TASK TO CARRY OUT =
Copy exactly the stretch of data below from the line with "Click the connection" through the line with "Open Pan Tostado con Mantequilla item", including both of those lines.

RECORDS TO PROCESS =

⁂

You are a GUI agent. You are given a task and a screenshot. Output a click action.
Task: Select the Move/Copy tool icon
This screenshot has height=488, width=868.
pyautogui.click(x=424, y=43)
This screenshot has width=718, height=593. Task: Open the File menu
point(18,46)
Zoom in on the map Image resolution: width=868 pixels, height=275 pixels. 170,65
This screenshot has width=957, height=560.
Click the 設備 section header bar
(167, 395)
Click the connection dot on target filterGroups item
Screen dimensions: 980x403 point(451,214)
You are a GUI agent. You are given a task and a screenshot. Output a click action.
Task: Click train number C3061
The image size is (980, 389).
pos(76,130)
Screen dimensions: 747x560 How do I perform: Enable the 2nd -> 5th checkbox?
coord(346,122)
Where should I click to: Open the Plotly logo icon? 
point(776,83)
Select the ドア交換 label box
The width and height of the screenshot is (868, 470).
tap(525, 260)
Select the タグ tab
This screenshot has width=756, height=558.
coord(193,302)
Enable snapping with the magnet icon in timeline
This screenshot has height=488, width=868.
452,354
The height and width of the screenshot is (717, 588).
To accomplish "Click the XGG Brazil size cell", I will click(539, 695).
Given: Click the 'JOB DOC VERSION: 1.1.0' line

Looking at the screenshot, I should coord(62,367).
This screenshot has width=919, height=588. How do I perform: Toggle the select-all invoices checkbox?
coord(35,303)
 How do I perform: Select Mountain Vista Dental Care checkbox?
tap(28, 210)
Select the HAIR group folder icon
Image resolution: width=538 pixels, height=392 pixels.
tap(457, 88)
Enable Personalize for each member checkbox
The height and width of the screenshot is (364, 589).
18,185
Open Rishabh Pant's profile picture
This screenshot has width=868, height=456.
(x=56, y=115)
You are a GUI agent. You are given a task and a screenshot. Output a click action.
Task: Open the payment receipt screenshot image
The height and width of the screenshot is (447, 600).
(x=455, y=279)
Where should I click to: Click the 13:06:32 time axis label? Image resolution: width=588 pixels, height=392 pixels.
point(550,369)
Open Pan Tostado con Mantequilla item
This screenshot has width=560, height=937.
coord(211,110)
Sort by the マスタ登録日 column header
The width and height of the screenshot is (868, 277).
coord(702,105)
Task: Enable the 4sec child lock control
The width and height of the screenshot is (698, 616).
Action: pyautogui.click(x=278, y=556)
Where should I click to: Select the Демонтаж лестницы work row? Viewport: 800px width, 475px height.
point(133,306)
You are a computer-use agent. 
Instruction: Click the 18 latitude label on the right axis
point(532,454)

⁂

OUTPUT OF THE TASK =
Click the connection dot on target filterGroups item
Screen dimensions: 980x403 point(451,214)
You are a GUI agent. You are given a task and a screenshot. Output a click action.
Task: Click train number C3061
The image size is (980, 389).
pos(76,130)
Screen dimensions: 747x560 How do I perform: Enable the 2nd -> 5th checkbox?
coord(346,122)
Where should I click to: Open the Plotly logo icon? 
point(776,83)
Select the ドア交換 label box
The width and height of the screenshot is (868, 470).
tap(525, 260)
Select the タグ tab
This screenshot has width=756, height=558.
coord(193,302)
Enable snapping with the magnet icon in timeline
This screenshot has height=488, width=868.
452,354
The height and width of the screenshot is (717, 588).
To accomplish "Click the XGG Brazil size cell", I will click(539, 695).
Given: Click the 'JOB DOC VERSION: 1.1.0' line

Looking at the screenshot, I should coord(62,367).
This screenshot has width=919, height=588. How do I perform: Toggle the select-all invoices checkbox?
coord(35,303)
 How do I perform: Select Mountain Vista Dental Care checkbox?
tap(28, 210)
Select the HAIR group folder icon
Image resolution: width=538 pixels, height=392 pixels.
tap(457, 88)
Enable Personalize for each member checkbox
The height and width of the screenshot is (364, 589).
18,185
Open Rishabh Pant's profile picture
This screenshot has width=868, height=456.
(x=56, y=115)
You are a GUI agent. You are given a task and a screenshot. Output a click action.
Task: Open the payment receipt screenshot image
The height and width of the screenshot is (447, 600).
(x=455, y=279)
Where should I click to: Click the 13:06:32 time axis label? Image resolution: width=588 pixels, height=392 pixels.
point(550,369)
Open Pan Tostado con Mantequilla item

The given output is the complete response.